In the fourth quarter, roughly 18% of advisors said they expected evolving tax policies to present a “somewhat heavier” burden on their clients, compared to only 7% who said the same in the third quarter. About 18% said the tax burden would be “much lighter,” 29% said it would be “somewhat lighter” and 35% said they expect “no meaningful change.”

Of course, the biggest factor for Americans filing tax returns this year is Trump’s sweeping tax bill, which passed largely along partisan lines in a Republican-dominated Congress. The bill makes permanent tax cuts enacted during Trump’s first administration, along with other provisions such as a higher cap on state and local tax deductions and a temporary $6,000 deduction for eligible taxpayers age 65 and over.

“The tax bill passed last July was retroactive to Jan. 1, 2025, so it is immediately reducing the tax burden for nearly all clients,” says Paulson. “Eliminating taxes on Social Security was not included. However, the age-based bonus deduction is achieving a similar end, so clients can potentially see a $47,500 standard deduction, subject to age requirements and income phase-out.”

[Read: How to Save and Invest for a Long Retirement]

Most Advisors Expect Inflation to Persist and Stocks to Remain Buoyant

Inflation has come down considerably since the summer of 2022, when the consumer price index, or CPI, soared above 9%. However, it remains well above the Federal Reserve’s preferred target rate of 2%. A large majority of advisors expect this to continue in 2026: About 47% expect the annual rate of inflation to stand between 2% and 2.99%, while 41% said it will rise to 3% or higher.

The CPI rose by 2.7% on an annual basis in December, and it increased by 0.3% month over month. However, some analysts believe the new tax law and the long-term impact of Trump’s aggressive tariffs could send inflation higher this year.

Meanwhile, most advisors we surveyed are sanguine about stocks. A little over 41% said they held a “bullish” view of U.S. equities, and only 24% were “bearish.” The S&P 500 has gained 1.4% so far in 2026, but many investors fear stocks are generally overvalued and that the dominance of mega-cap tech firms with outsized artificial intelligence ambitions portends a stock market bubble.
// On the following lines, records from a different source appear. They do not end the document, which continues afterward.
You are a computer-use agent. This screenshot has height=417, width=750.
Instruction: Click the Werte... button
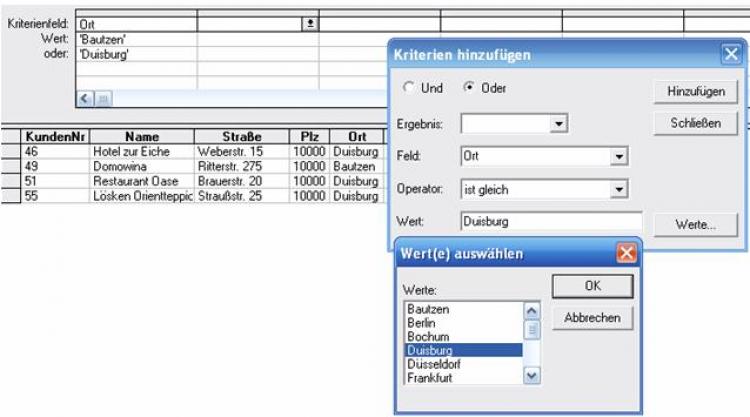[x=695, y=225]
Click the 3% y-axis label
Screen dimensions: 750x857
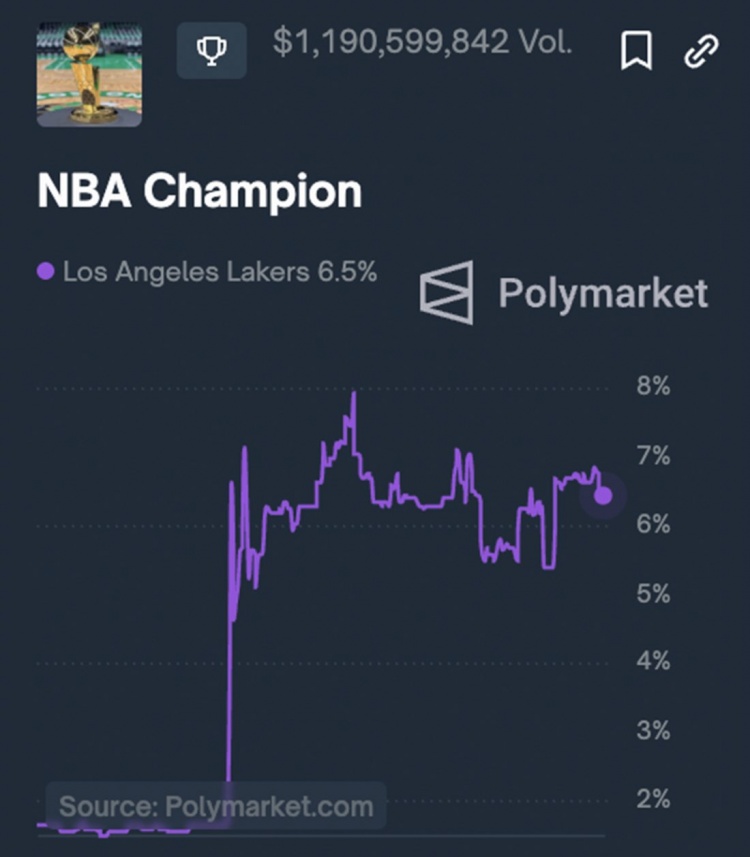point(653,730)
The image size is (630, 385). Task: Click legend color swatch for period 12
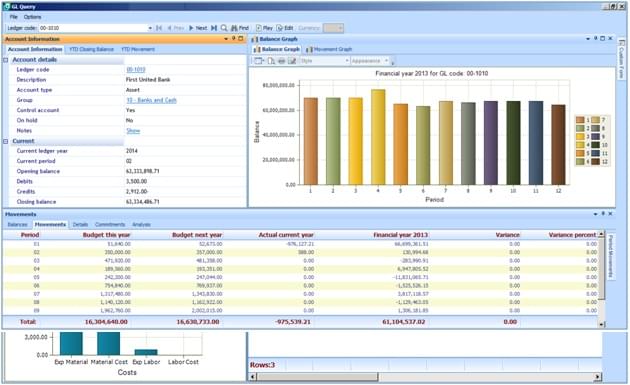(x=595, y=162)
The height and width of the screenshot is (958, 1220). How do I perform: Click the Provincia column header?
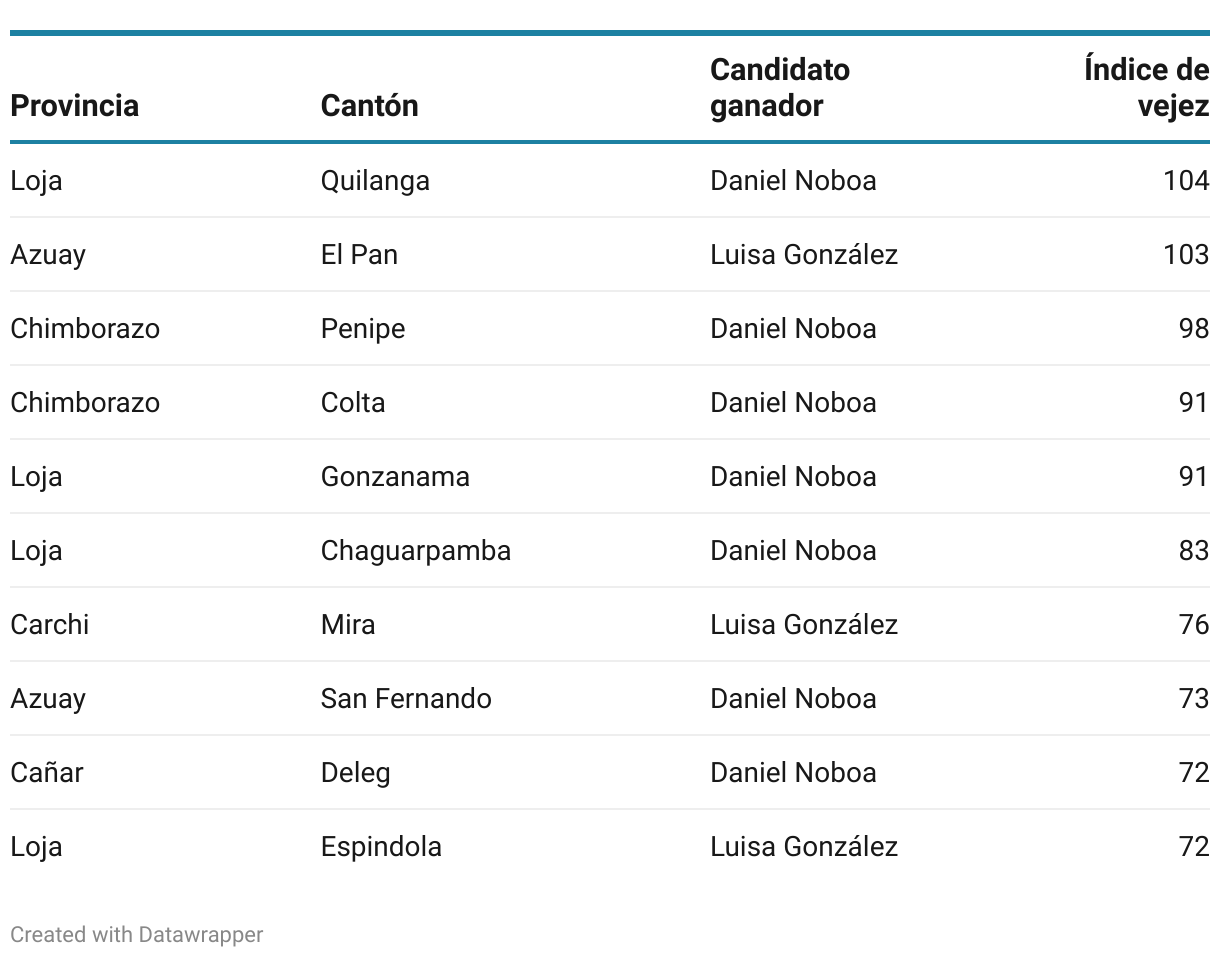74,105
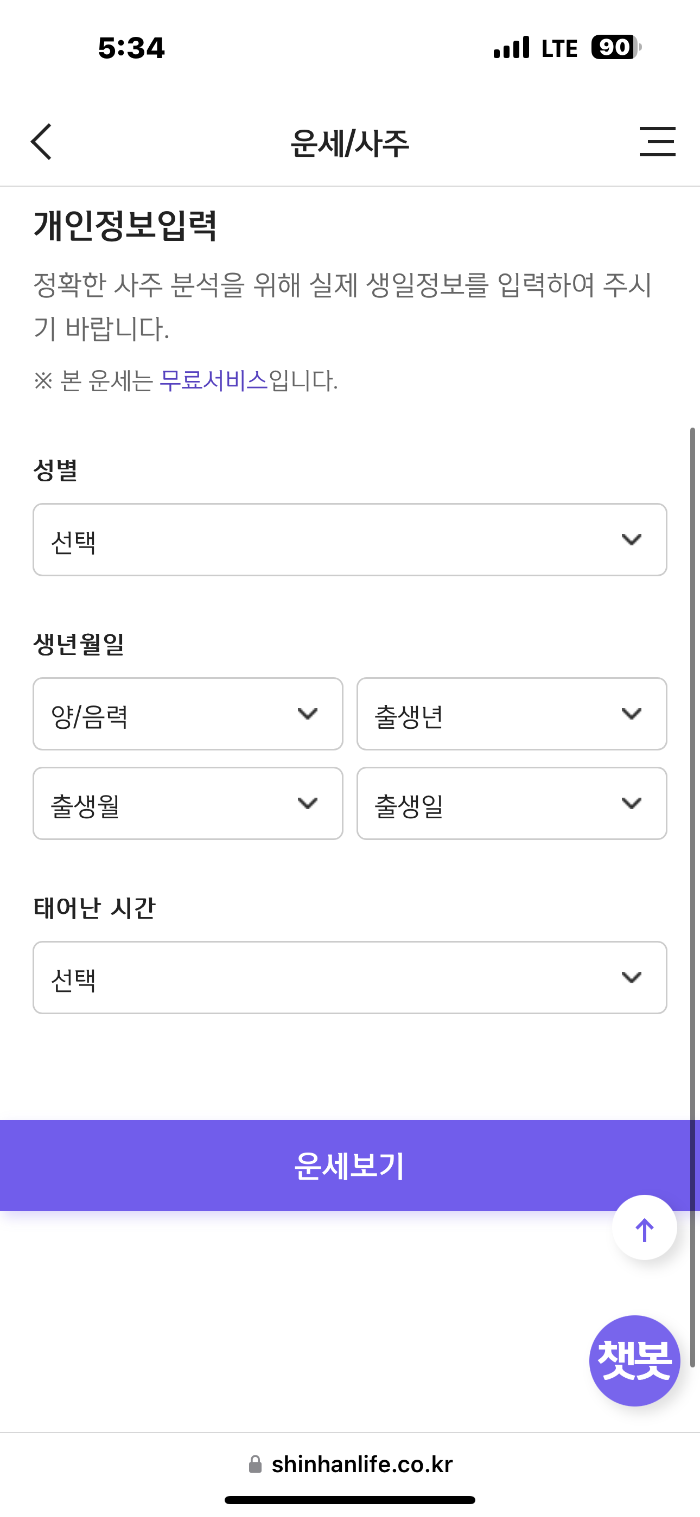Open the 출생년 dropdown
The height and width of the screenshot is (1517, 700).
511,714
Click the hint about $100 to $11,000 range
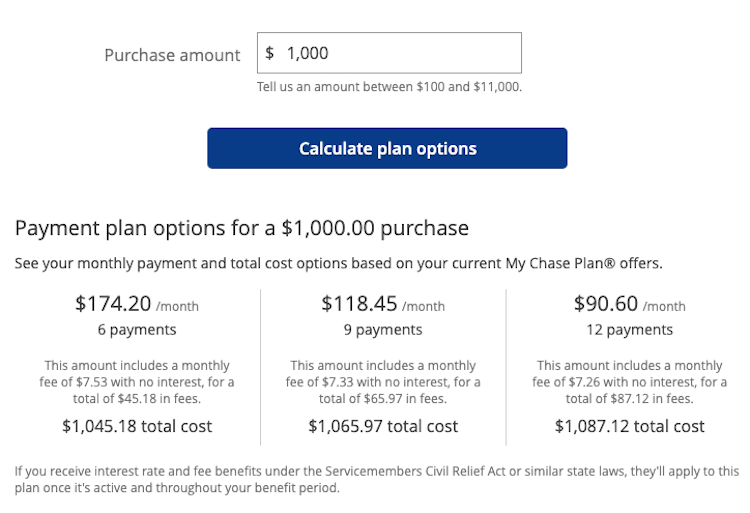This screenshot has height=513, width=750. click(x=389, y=87)
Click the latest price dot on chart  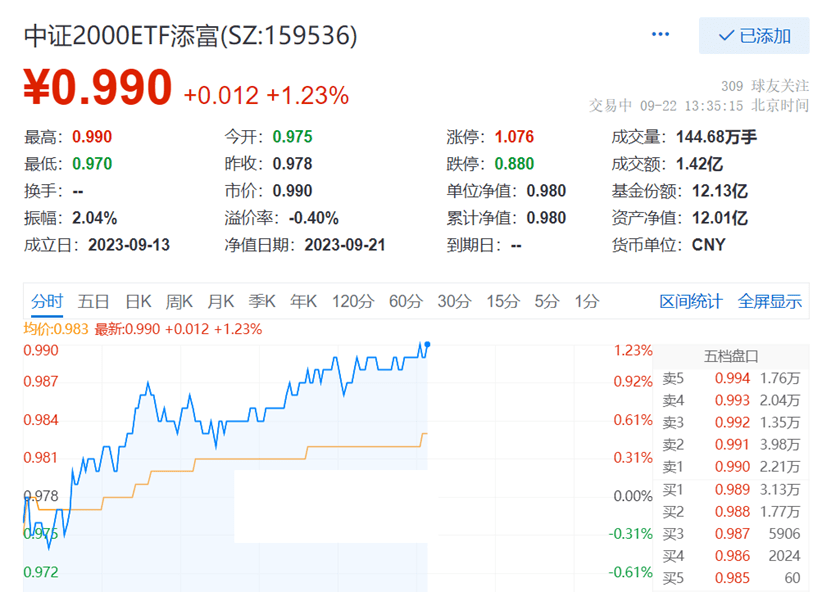(x=428, y=345)
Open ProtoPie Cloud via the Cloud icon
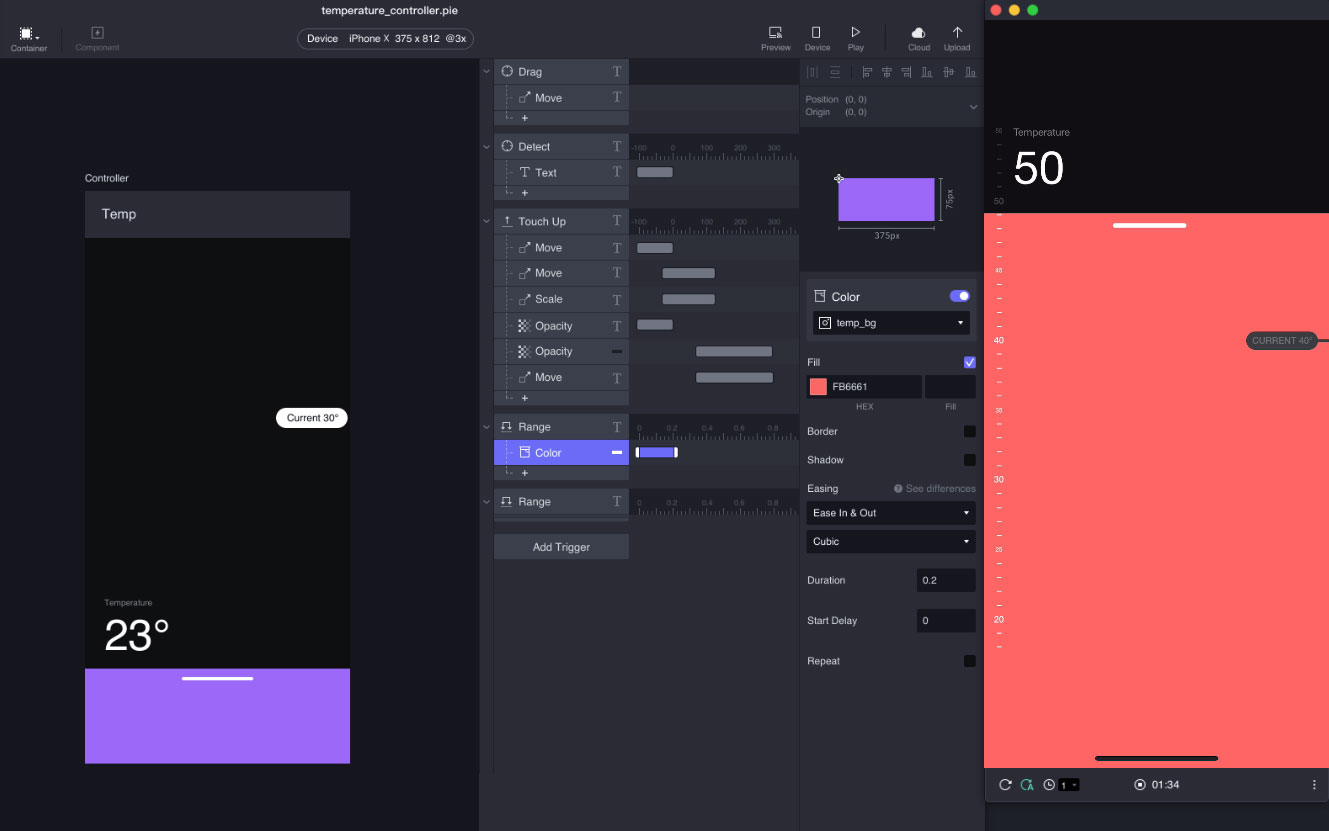This screenshot has width=1329, height=831. [x=917, y=33]
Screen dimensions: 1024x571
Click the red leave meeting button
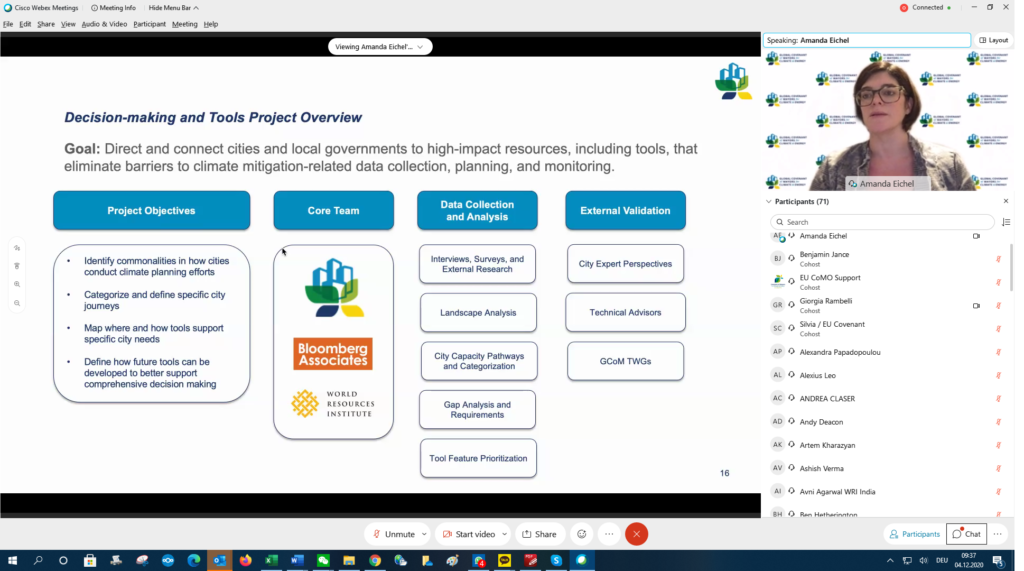tap(636, 534)
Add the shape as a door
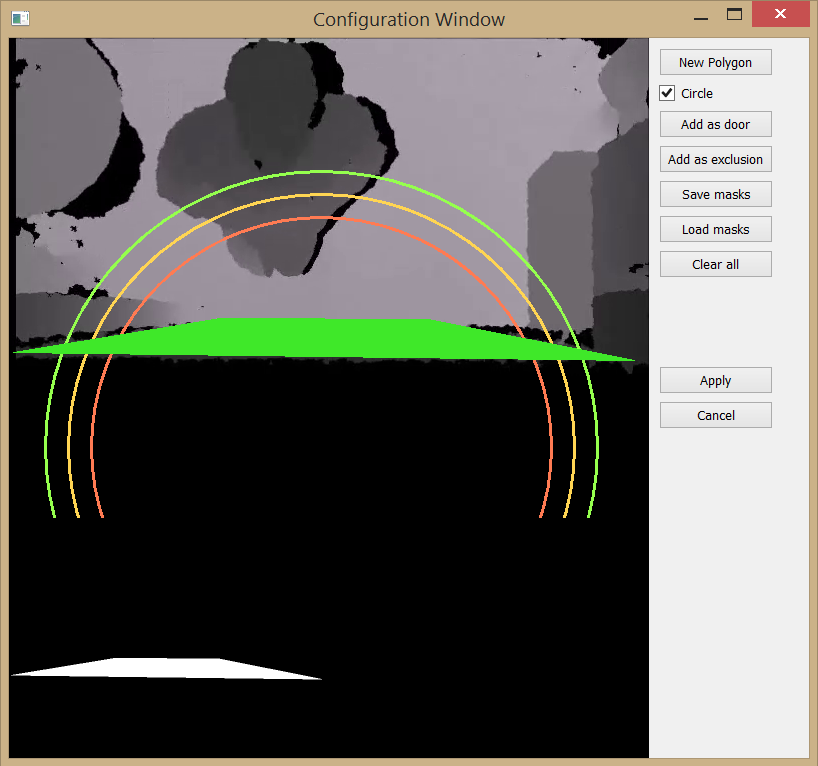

“Be prepared for volatility as the AI sector stock run-up has gotten pretty frothy,” said one survey respondent. “It could be helpful to take some profits and re-allocate into some of the more defensive sectors.”

Methodology

Data for the U.S. News-AdvisorFinder “Advisor Outlook Index” was collected between Nov. 5, 2025, and Jan. 13, 2026. It included responses from 17 financial advisors in U.S. News’ and AdvisorFinder’s networks. Participants answered 10 questions, which included multiple-choice formats and open-ended responses, focused on client financial stability, practice management and the economic outlook for 2026. Data collection was provided by PureSpectrum.